Die Messgeräte, an die der Körper und das Gehirn des Jugendlichen angeschlossen waren, zeigten eine deutliche Spitze.

Genette nickte. »Bloß ein Test, was? Um zu zeigen, dass das Konzept funktioniert?«

Einmal mehr zeigten die Geräte einen deutlichen Anstieg seiner Vitalwerte. Von der Vorstellung, dass solche Spitzen eine verlässliche Möglichkeit darstellten, jemanden beim Lügen zu ertappen, hatte man sich längst verabschiedet, aber trotzdem ließen gesteigerte physiologische Aktivitäten gewisse Rückschlüsse zu.

Da der junge Mann weiterhin kein Wort von sich gab, erlangten sie keinerlei Gewissheit darüber, warum all das geschehen war. Aber ein Zusammenhang mit der Yggdrasil schien eindeutig zu bestehen.
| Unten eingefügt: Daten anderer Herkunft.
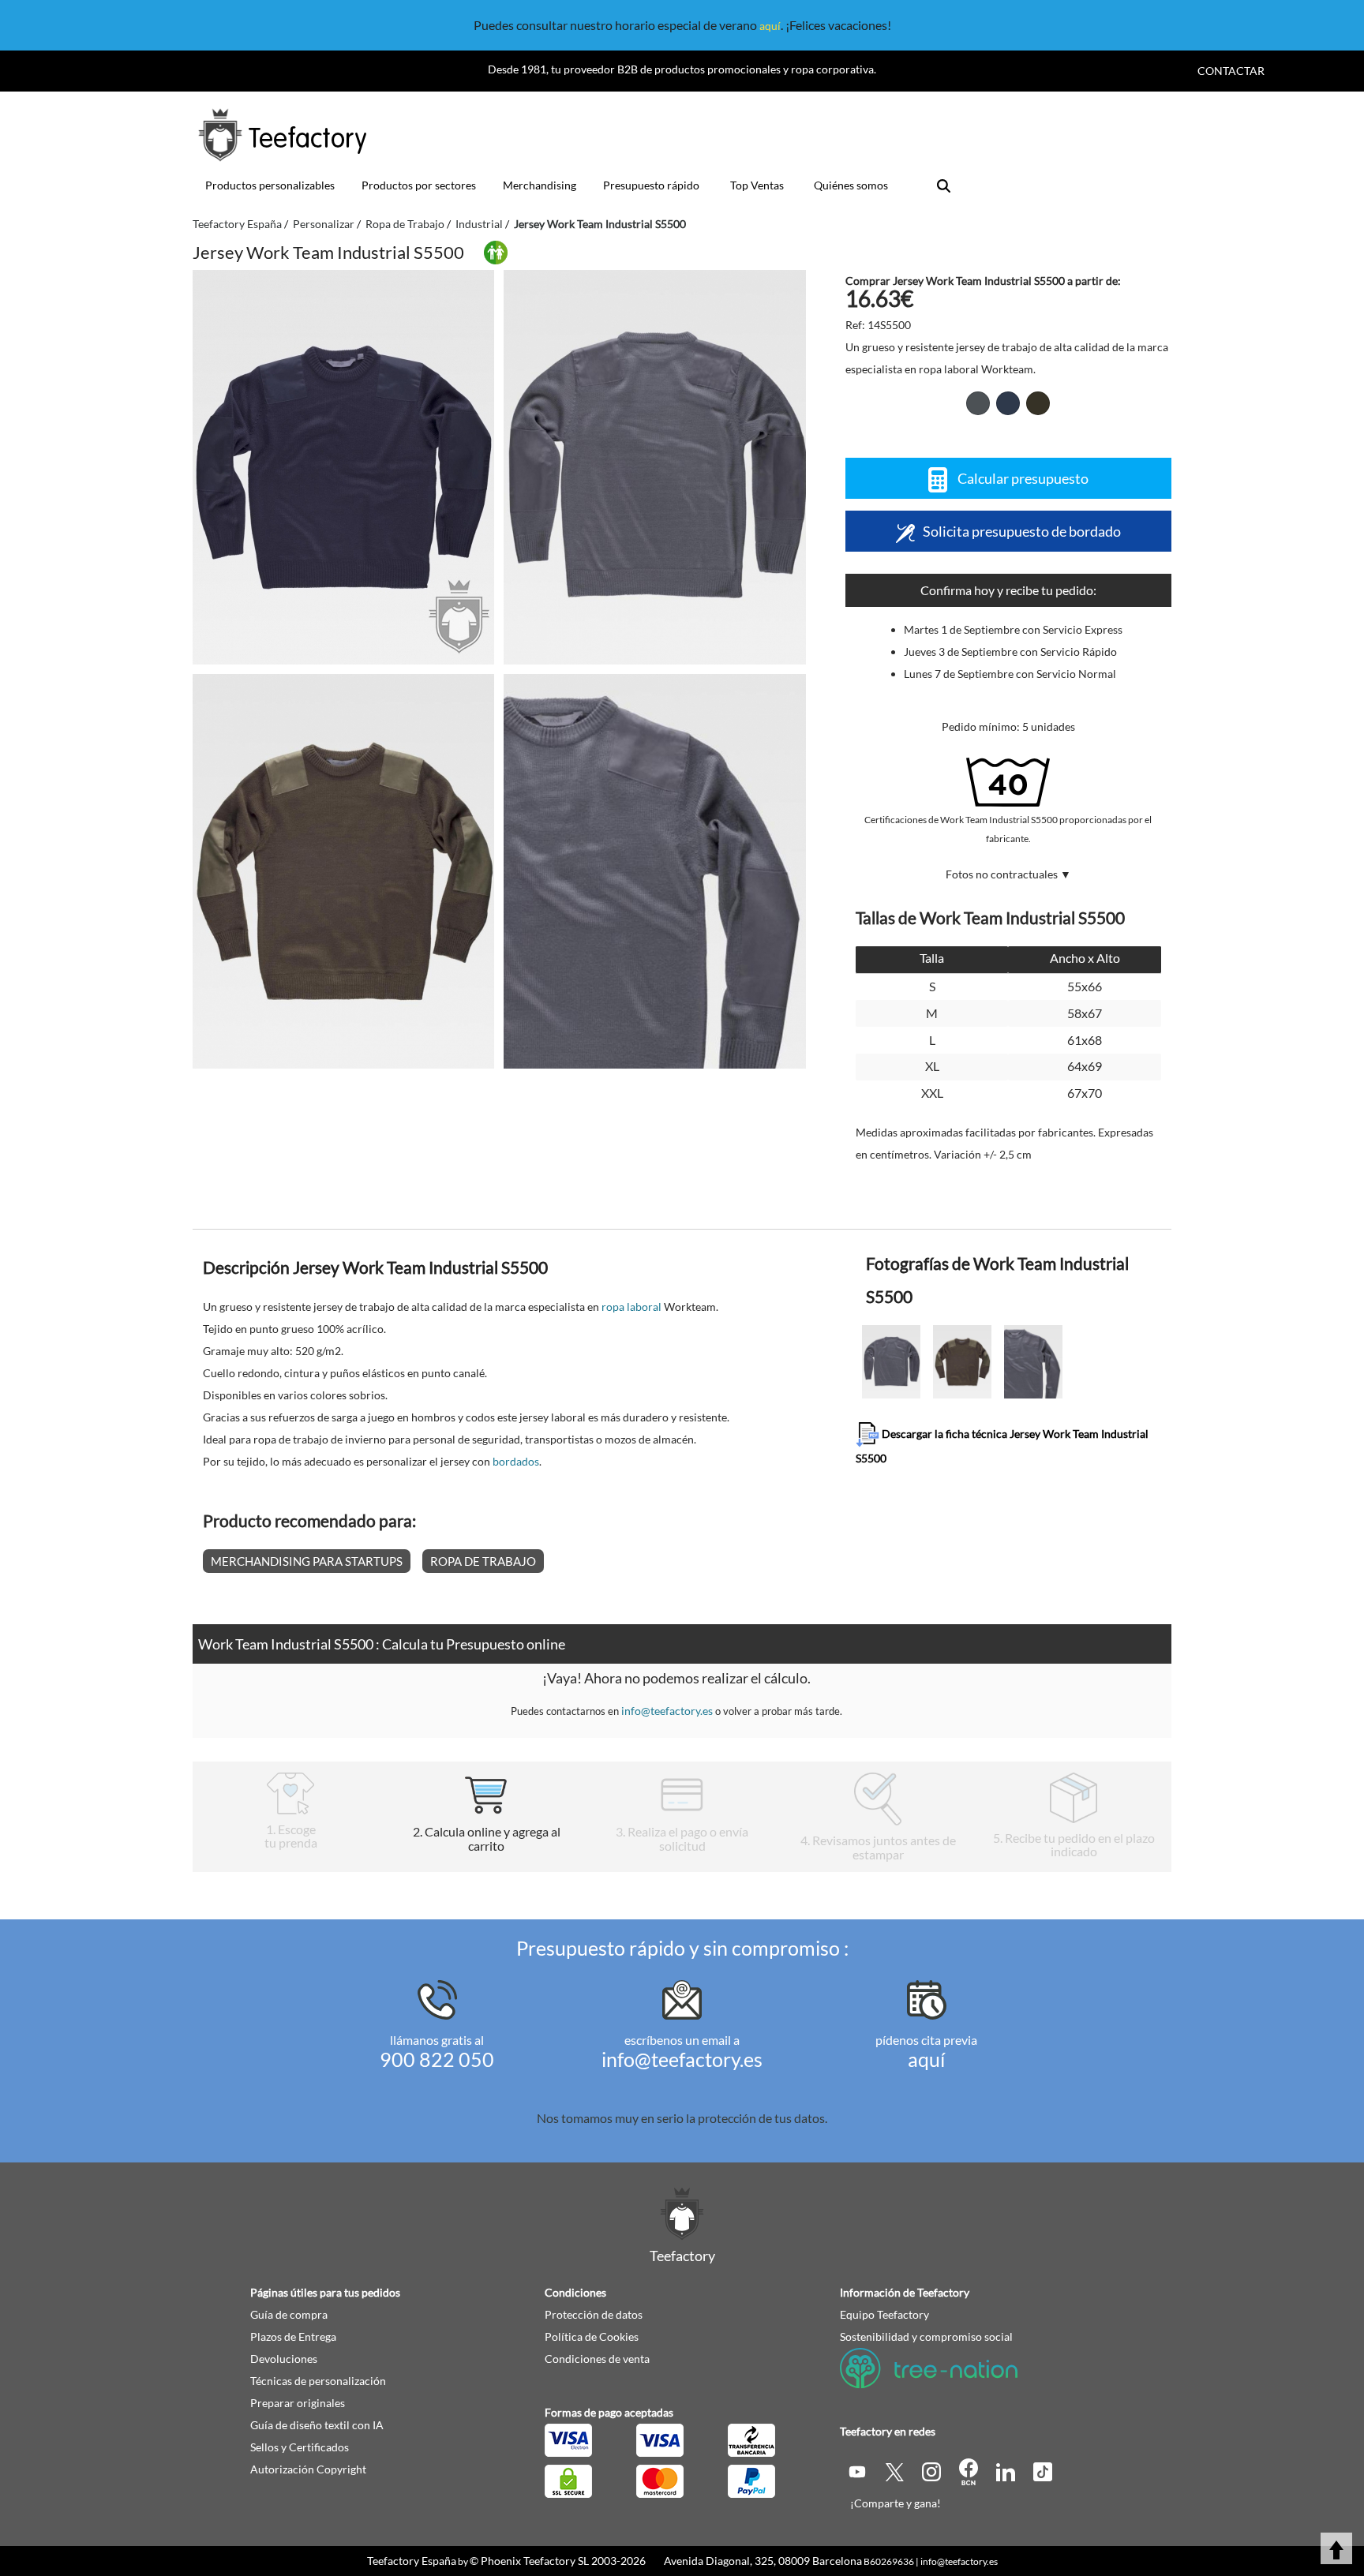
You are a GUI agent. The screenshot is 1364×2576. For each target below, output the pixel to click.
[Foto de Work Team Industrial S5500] (654, 467)
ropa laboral (631, 1306)
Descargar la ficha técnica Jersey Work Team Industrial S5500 (1002, 1446)
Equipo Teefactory (884, 2314)
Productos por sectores (419, 185)
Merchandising (539, 185)
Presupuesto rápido (651, 185)
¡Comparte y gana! (895, 2503)
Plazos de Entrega (293, 2336)
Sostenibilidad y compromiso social (926, 2336)
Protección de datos (594, 2314)
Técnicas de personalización (318, 2380)
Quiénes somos (851, 185)
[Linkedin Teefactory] (1006, 2470)
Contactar (1231, 70)
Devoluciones (283, 2358)
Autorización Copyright (308, 2469)
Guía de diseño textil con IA (317, 2425)
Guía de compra (289, 2314)
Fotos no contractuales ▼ (1008, 874)
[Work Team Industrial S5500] (343, 467)
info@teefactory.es (667, 1710)
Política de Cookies (592, 2336)
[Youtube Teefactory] (858, 2470)
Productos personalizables (270, 185)
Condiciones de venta (597, 2358)
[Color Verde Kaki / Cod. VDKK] (1038, 403)
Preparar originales (297, 2402)
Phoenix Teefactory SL (535, 2560)
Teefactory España (411, 2560)
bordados (516, 1461)
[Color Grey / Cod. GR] (978, 403)
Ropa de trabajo (483, 1561)
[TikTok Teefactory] (1042, 2470)
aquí (770, 25)
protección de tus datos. (762, 2117)
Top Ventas (757, 185)
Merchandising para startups (307, 1561)
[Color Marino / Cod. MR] (1008, 403)
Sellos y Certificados (299, 2447)
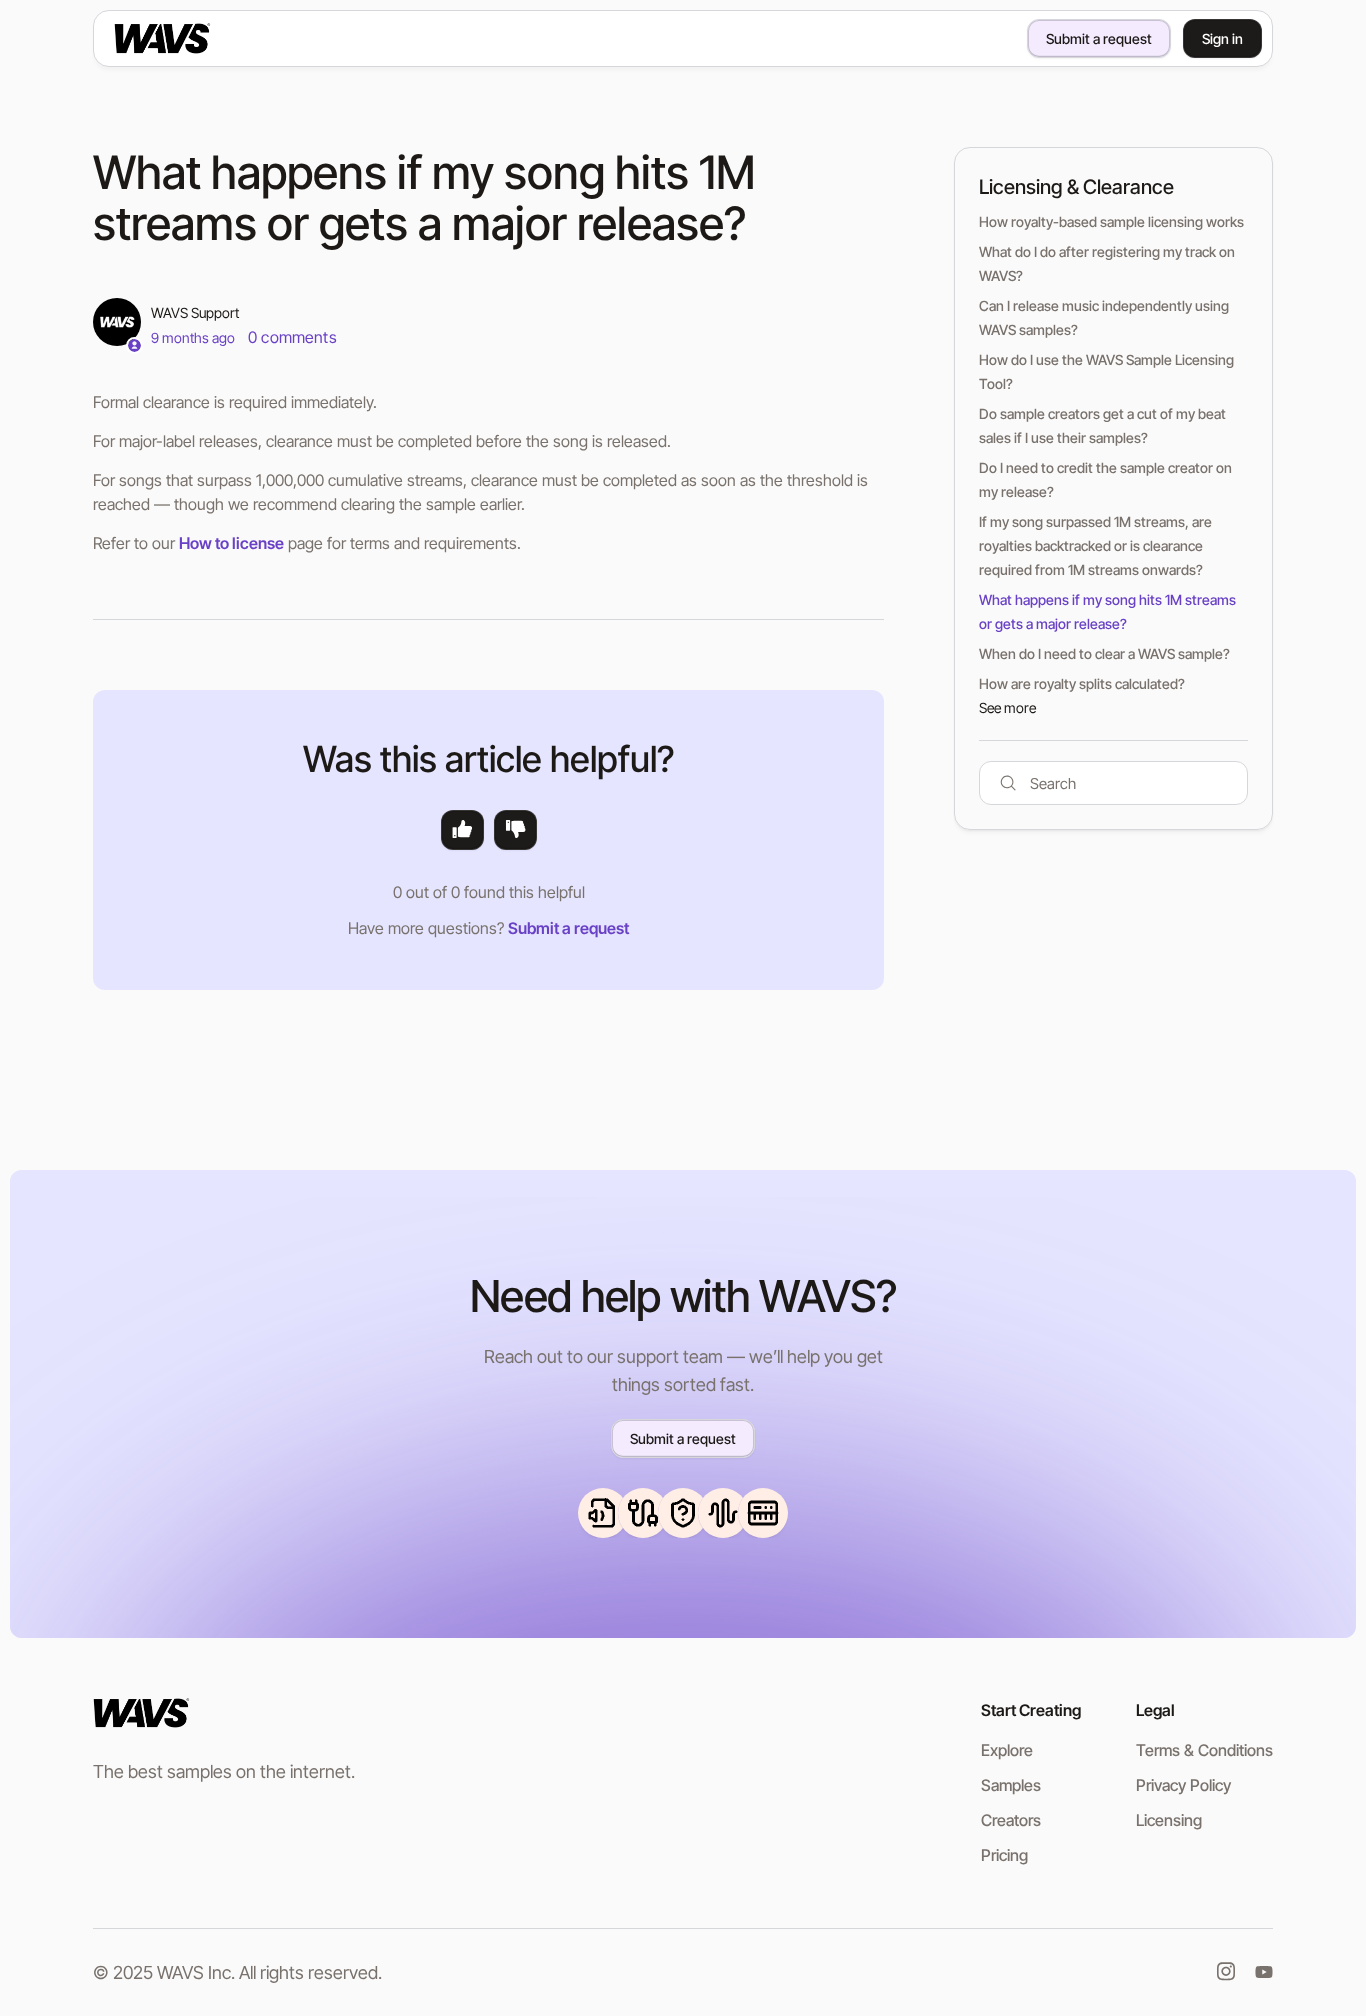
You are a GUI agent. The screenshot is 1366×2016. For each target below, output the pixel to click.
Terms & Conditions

Für Genette kam es einzig und allein darauf an. »Ich glaube, die Angriffe auf Terminator und Venus waren politisch motiviert«, sagte er zu Wahram, während der Junge sich nach wie vor im Zimmer befand und stumm an die Wand starrte. Die Krakellinien des Messgeräts sprachen an seiner statt, als eine Art lautloses Schreien. »Ich vermute, dass Lakshmi sie gutgeheißen hat. Aber zuerst haben sie die Yggdrasil geknackt, und wahrscheinlich war das die Idee von ihm hier. Vielleicht eine Demonstration für Lakshmi. Ein Beweis dafür, dass das Konzept funktioniert. Und so mussten dreitausend Menschen sterben.«

Genette starrte dem jungen Mann ins verkniffene Gesicht und sagte schließlich zu Wahram: »Komm, lass uns von hier verschwinden. Hier gibt es nichts mehr zu tun.«

In den drei Wochen, die sie für die Reise nach Pluto und Charon brauchten, verschlechterte sich der Zustand von Wahrams verletztem Bein, und nach eingehender Beratung beschloss das Ärzteteam an Bord, es unterhalb des Knies zu amputieren und ihm mithilfe pluripotenter Stammzellen ein neues linkes Bein wachsen zu lassen. Wahram ließ all das über sich ergehen und versuchte, möglichst wenig daran zu denken und das in ihm aufsteigende Entsetzen durch den Gedanken zu mildern, dass mit seinen 113 Jahren sein gesamter Körper ein medizinisches Artefakt war, und dass das Nachwachsenlassen eines verlorenen Glieds zu den einfachsten und ältesten Eingriffen in den menschlichen Körper gehörte. Dennoch war es gruselig, und dabei zuzuschauen erzeugte ein Phantomjucken. Er lenkte sich ab, indem er Genette regelmäßig darüber ausfragte, woran das Interplan-Team gerade arbeitete. Aber wie sehr er sich auch ablenkte, er konnte sich einfach nicht an das Gefühl gewöhnen, das sein neues Bein verursachte.